Life of Macarius, a Collection of Writings
Medium: Ink and pigments on vellum
This collection includes a copy in Latin of the Parables of Solomon (Proverbs) in Latin with explanatory notes in Old English (glosses), a few writings by Alcuin (the late 8th to early 9th century Anglo-Saxon theological and liturgical expert working at Charlemagne's court), poetry in a Kentish dialect of Old English, and a paraphrase in Old English of Psalm 50. Such collections were the usual way in which the Bible would have been available to early medieval theologians. Single-volume copies of the Bible were rare: they would have been expensive and impractical.
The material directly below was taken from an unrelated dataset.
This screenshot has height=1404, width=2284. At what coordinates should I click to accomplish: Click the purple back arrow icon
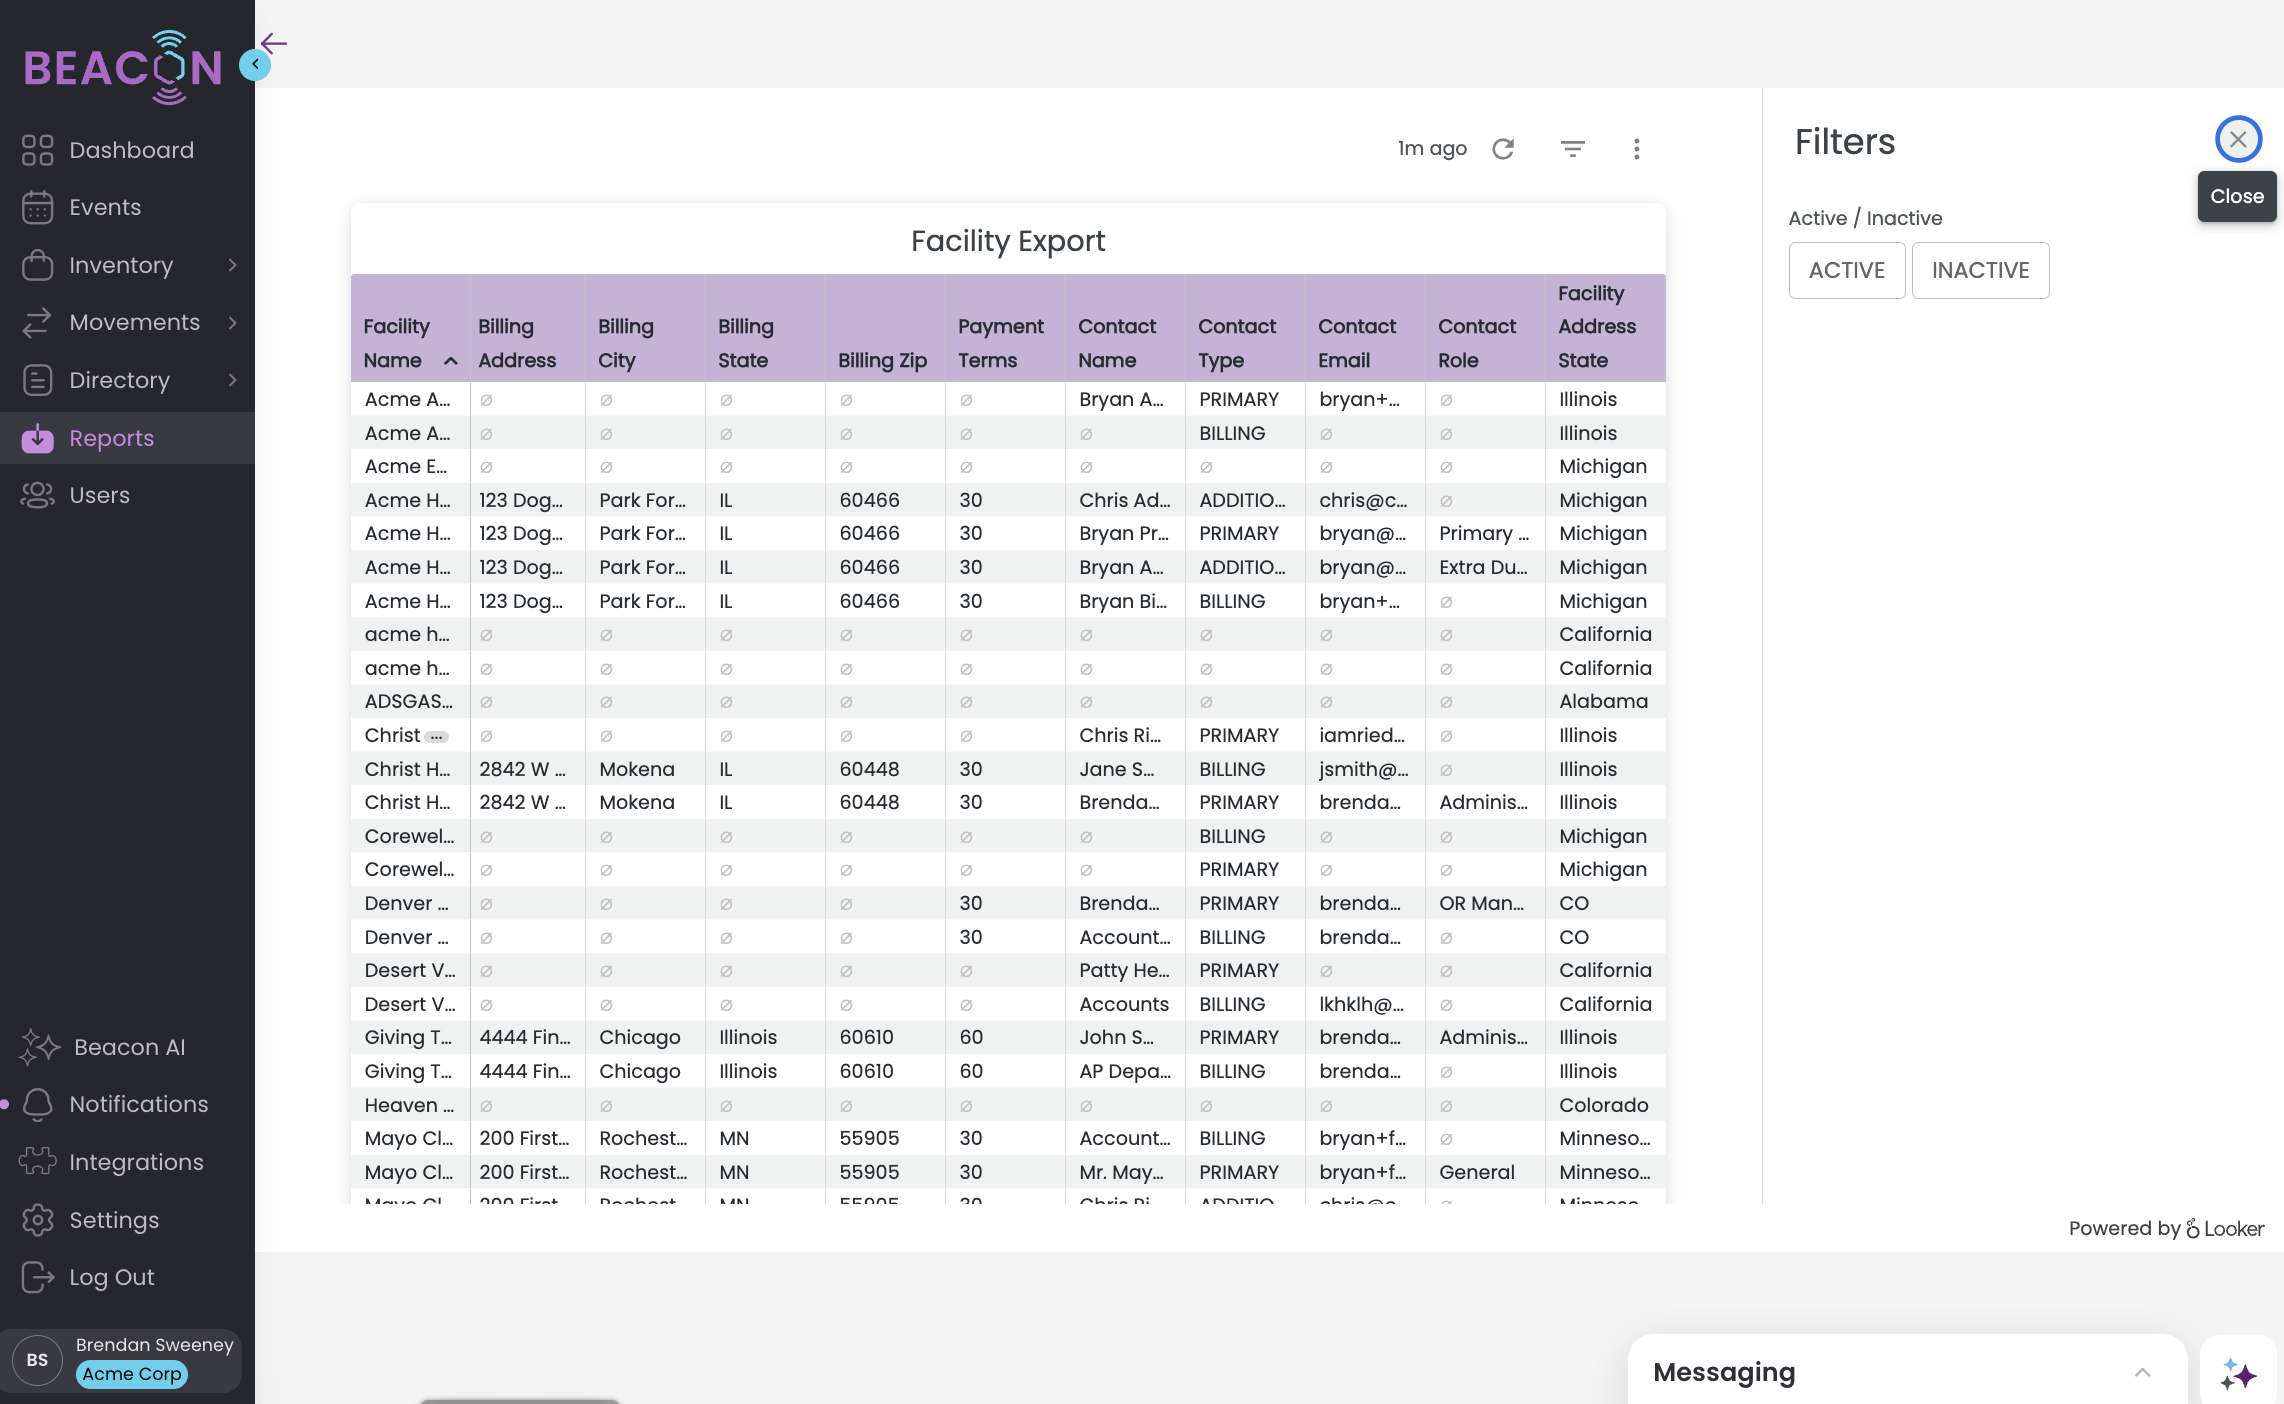coord(274,43)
Copies of parts of the Bible, such as Psalms, the Pentateuch (first five books of the Old Testament), Gospels or Epistles would have been available for reading aloud at mass or other church services. Often books such as Proverbs were circulated as this one, bound with relevant theological writings to facilitate study. The manuscript bears the marks of many students in the form of study notes in its margins and extensive Old English glosses. It was used by the monks at St Augustine's, Canterbury, which already in the 10th century had a long tradition of theological learning.
In the handwriting style often used in 9th- and 10th-century manuscripts for copies of biblical texts, theological writings and lives of saints, this page has the beginning of the 'Life of Macarius', a 4th-century hermit who founded a monastery in the Scetic desert of Egypt. Possibly the theme of personal quest for knowledge and wisdom links this life of an early Christian ascetic to the biblical, theological and poetic material in the collection. Parts of this copy of the 'Life of Macarius' have glosses in Old English written between the lines.